I didn't confront him about my fidnings and I'm still thinking what to do, pretending in front of him everything is cool. This time I want to be prepared, secure and safe before I take any action.
I just keep thinking what I have to do. My daugther is the most important to me, but I don't know if I can just do it for her and close my eyes,  I'm ot the type of woman to ever close my eyes on anything. My heart is open for everyone to see,
What really hurt me in all this except the cheating part was that he said I was not his wife. As you might guess I'm not a Nigerian, so tell me -how is it for Nigerians?

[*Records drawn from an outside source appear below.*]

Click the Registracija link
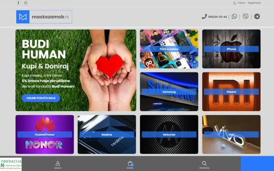The image size is (274, 171). (x=254, y=3)
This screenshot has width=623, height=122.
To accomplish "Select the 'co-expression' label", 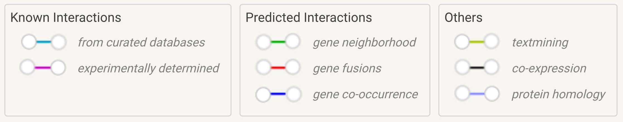I will tap(549, 68).
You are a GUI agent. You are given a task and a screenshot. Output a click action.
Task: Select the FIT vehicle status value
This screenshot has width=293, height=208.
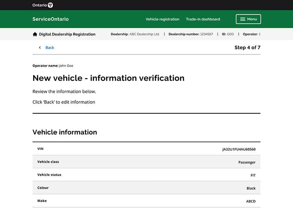(253, 175)
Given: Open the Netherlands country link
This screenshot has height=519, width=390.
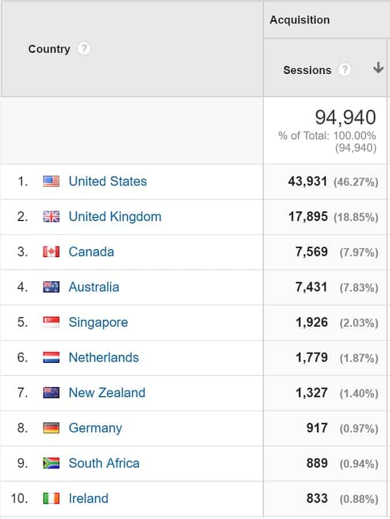Looking at the screenshot, I should tap(104, 358).
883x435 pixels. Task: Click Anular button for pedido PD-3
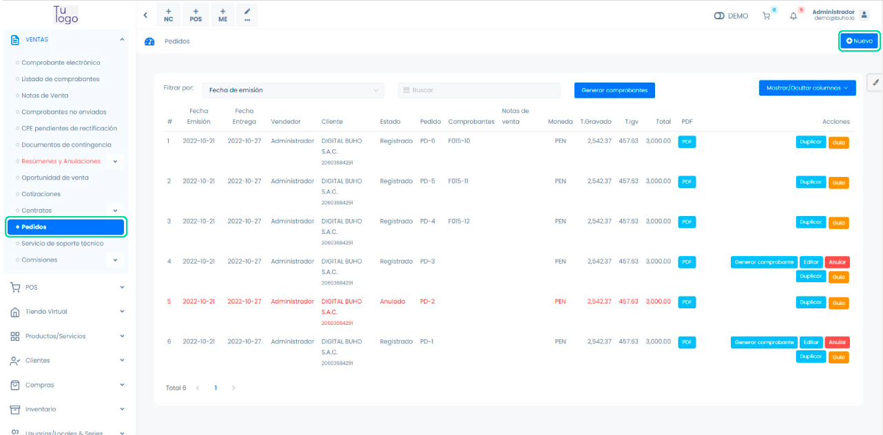837,262
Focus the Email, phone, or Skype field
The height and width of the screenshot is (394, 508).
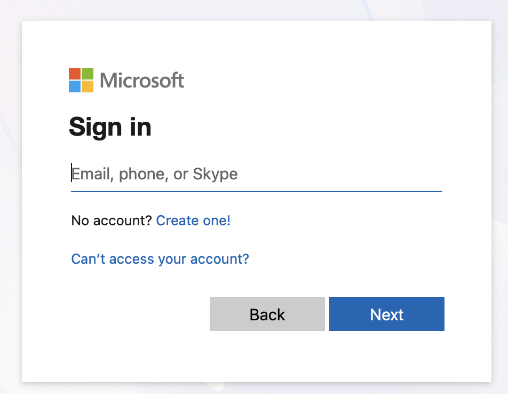(256, 174)
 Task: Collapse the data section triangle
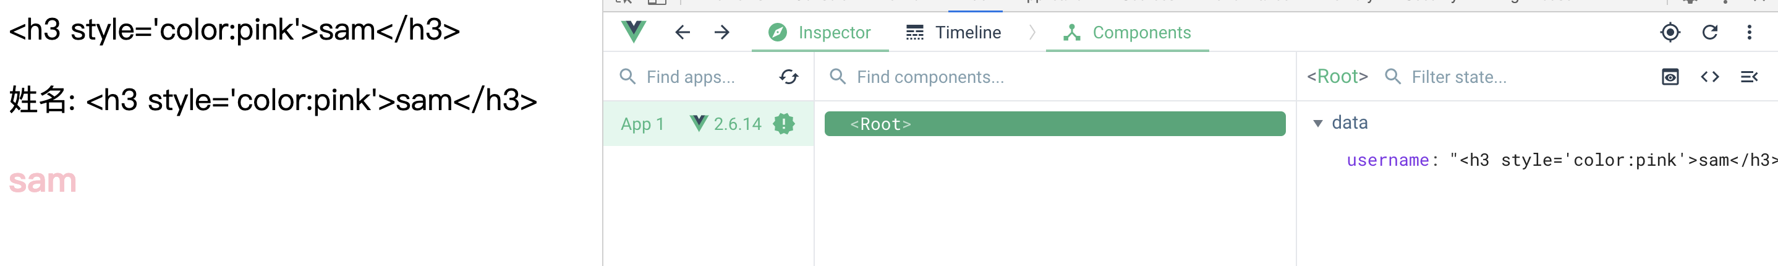1318,124
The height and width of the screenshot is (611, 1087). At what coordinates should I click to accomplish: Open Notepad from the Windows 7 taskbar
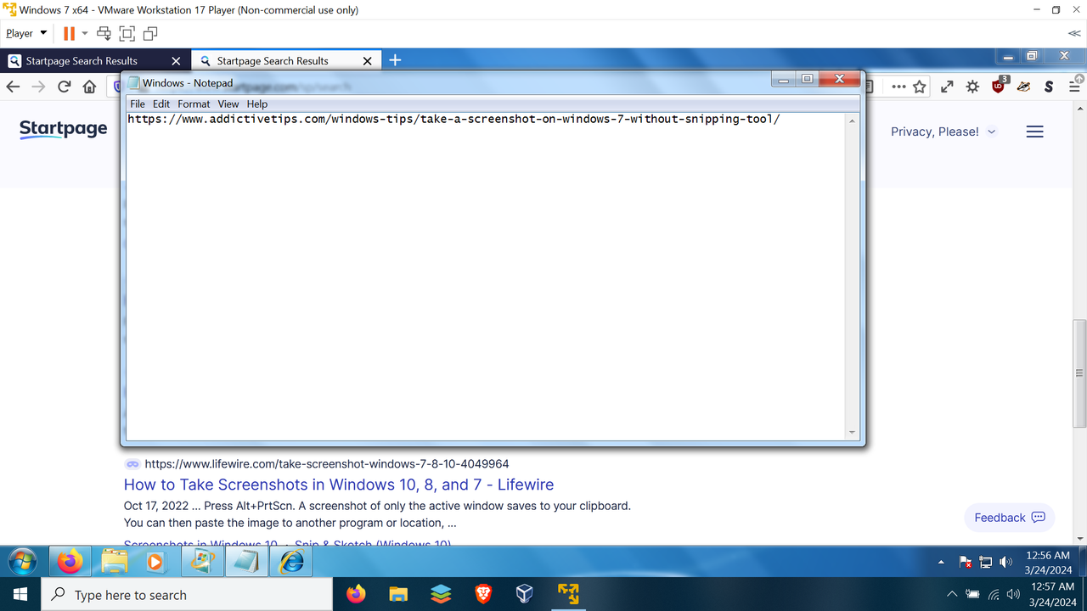pyautogui.click(x=246, y=561)
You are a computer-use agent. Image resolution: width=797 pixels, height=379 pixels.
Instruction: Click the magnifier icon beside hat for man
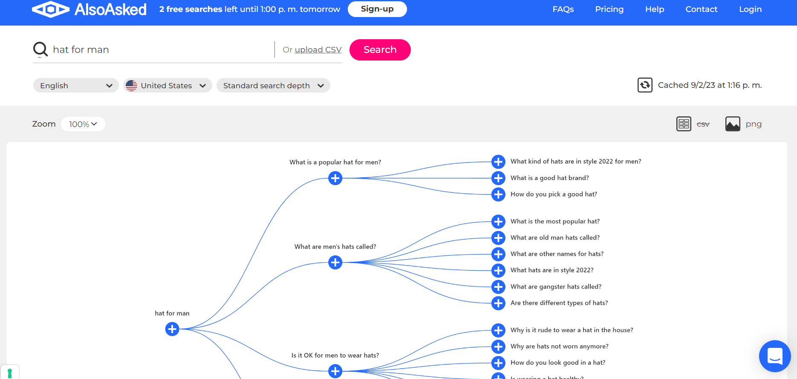pyautogui.click(x=40, y=49)
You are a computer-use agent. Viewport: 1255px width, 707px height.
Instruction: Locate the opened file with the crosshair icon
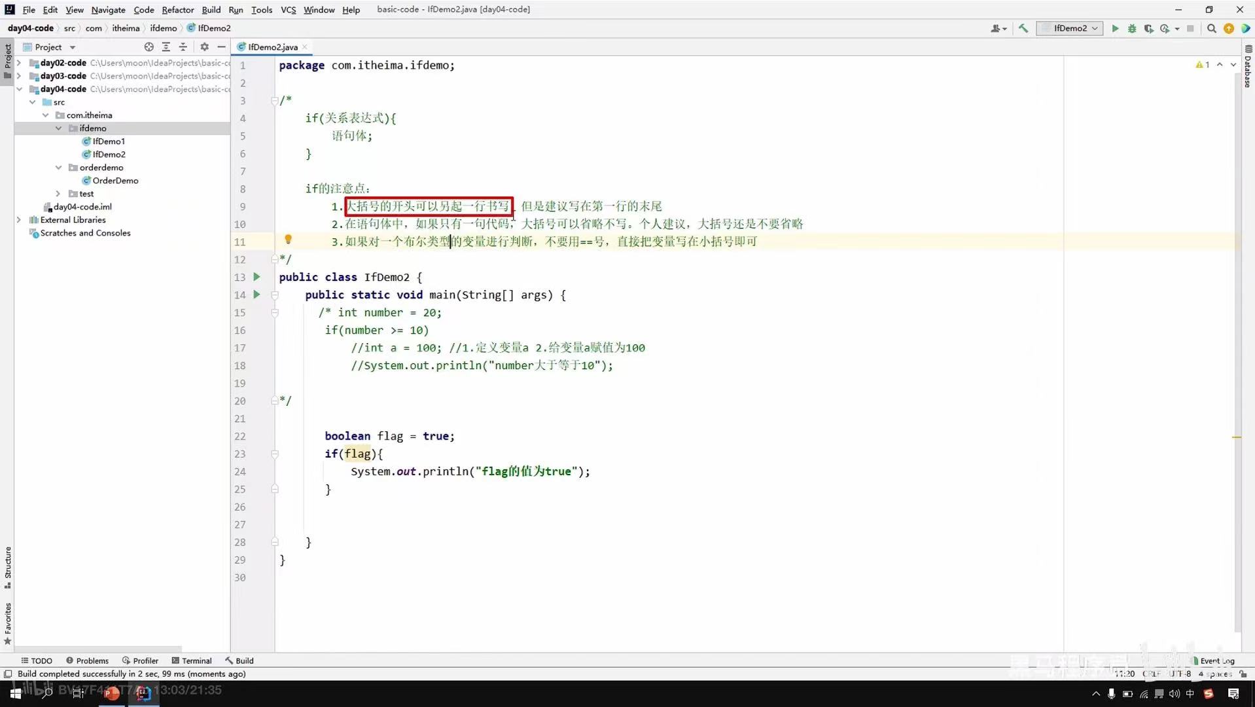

If you say to a girl you want to bang that you're not married, are you showing great disrespect to your wife, or is it nothing?
well, since yday he told me what things he would like to change in our sex, we had a good long  talk, he was nice and romantic, and since then haven't written any of the girls yet.
maybe he noticed what I've been doing, maybe our friend (the only one ho knows) told him about what happened,  or maybe it's just coincidence (yeah, right)
and a big questions is: if a man cheats from time to time but then he realises he made a mistake and tries to fix it (I'm not saying it's like that in his case, but let's say it is), and then after some time he falls into the same trap again is it possible for him to ever stop?
And if he lies, will he lie always? I believe he will -and what is your opinion?
And what do you think a woman in my situation should do?
There are many opinions on this forum saying that women should just dump the cheating guy, but it's about gfs/bfs
What about married people with children?